I called Ford’s CustomerRelationshipCenter at 800-392-3673 today to inquire about the 33% charging loss in order to charge the FFE battery using the 120 Volt charger that came with the car. Also about the operating temperature range of the battery.

On the later question they said the specifications are that the battery does not exceed 140 Deg F. If the battery tries to exceed that temperature they turn on the cooling loop which would pull some energy from the battery. They do not have a lower battery temperature limit they try to protect against. Like this the battery can drop to lower and lower temperatures in colder climates like the poor folks in upper Canada experience. Like this range will be affected because at cold temperatures the battery will not hold as much charge as it would at room temperature. Having a heated garage would help limit this potential range reduction problem in cold weather.

Regarding the 33 % charging losses – Ford said this is proprietary information and cannot give out where that loss is occurring.
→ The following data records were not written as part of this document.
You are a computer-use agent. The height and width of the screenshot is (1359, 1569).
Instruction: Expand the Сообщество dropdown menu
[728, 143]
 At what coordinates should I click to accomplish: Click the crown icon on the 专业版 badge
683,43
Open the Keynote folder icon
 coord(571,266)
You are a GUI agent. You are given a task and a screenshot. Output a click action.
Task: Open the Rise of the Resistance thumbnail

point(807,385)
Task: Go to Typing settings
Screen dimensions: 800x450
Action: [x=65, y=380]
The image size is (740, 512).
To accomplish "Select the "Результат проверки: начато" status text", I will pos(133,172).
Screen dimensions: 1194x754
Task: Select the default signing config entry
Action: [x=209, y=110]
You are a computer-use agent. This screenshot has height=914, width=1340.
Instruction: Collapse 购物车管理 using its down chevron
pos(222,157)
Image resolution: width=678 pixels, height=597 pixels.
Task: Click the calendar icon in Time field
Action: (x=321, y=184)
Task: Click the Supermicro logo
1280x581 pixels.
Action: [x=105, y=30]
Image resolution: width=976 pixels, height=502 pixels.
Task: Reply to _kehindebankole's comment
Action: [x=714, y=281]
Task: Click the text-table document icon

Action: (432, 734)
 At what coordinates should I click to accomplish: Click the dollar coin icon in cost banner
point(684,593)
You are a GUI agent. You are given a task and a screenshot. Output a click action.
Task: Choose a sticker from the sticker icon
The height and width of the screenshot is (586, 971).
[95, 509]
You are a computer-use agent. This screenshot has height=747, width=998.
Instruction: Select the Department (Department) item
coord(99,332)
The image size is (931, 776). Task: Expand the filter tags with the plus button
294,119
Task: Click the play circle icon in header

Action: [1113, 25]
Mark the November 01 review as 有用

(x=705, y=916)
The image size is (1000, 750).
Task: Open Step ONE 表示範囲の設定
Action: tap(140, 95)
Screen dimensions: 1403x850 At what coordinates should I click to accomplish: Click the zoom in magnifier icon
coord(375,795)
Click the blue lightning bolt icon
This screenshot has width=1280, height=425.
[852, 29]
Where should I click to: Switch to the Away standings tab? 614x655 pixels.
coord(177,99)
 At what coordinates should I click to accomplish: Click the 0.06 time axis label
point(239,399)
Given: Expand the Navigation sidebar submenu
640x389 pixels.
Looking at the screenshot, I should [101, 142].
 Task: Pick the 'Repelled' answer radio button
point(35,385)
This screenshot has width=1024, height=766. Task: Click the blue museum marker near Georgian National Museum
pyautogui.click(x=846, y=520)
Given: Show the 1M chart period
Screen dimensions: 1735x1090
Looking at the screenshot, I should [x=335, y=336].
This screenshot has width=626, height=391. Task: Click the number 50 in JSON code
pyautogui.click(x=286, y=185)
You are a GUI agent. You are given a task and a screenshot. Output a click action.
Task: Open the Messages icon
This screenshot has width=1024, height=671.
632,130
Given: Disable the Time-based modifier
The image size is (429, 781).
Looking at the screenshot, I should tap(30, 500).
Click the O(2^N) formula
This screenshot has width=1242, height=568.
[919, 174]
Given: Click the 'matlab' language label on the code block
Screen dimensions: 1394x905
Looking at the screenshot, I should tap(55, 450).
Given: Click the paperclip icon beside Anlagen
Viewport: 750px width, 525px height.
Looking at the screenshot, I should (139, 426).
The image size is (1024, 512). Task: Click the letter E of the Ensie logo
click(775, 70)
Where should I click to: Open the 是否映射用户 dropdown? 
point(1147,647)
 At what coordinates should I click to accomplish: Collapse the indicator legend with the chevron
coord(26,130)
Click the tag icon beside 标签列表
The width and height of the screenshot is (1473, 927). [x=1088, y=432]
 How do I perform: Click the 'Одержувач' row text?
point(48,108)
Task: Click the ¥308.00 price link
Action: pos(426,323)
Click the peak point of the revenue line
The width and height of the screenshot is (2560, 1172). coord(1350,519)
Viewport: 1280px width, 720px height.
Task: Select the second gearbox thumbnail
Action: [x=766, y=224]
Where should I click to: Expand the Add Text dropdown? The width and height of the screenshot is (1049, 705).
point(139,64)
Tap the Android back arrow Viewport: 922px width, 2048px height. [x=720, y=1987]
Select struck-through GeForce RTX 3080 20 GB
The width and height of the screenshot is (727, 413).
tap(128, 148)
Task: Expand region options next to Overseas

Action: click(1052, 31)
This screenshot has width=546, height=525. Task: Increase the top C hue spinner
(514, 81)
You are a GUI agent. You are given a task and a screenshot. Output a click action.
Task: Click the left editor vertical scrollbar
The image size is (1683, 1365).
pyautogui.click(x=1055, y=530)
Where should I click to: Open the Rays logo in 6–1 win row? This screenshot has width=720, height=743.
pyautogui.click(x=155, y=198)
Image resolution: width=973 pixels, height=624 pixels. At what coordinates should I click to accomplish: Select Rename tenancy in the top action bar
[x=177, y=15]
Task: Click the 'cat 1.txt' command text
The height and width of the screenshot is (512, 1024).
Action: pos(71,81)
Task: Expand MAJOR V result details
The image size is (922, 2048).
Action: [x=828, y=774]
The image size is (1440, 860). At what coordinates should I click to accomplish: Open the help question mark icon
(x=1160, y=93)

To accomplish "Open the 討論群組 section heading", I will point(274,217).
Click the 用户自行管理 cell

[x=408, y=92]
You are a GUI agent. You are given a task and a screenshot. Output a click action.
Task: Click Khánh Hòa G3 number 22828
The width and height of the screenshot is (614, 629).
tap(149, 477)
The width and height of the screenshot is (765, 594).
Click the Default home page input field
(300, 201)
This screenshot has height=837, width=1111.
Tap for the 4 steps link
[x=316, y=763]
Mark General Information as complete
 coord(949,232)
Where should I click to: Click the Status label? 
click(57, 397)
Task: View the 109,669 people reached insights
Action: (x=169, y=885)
I reacted saying that seemed unnecessarily restrictive because anyone can measure the loss like I did. They would not discuss it further.

I am still interested in learning if the 240 volt charging might reduce this 33 % loss. If anyone can measure it that would be of interest. This can be done easily enough if your house has a “power monitoring system” like that shown in the following link. For about $135 one can purchase this whole house power monitoring system. $129 for the EnviR Wireless Home Energy Savings Monitor w/Transmitter - and like this nail down exactly how much power a 240 volt charging system uses. Be sure to also purchase the data logger cable for $6, APC USB cable ( AP9827 ), so you can plot the information on your computer screen.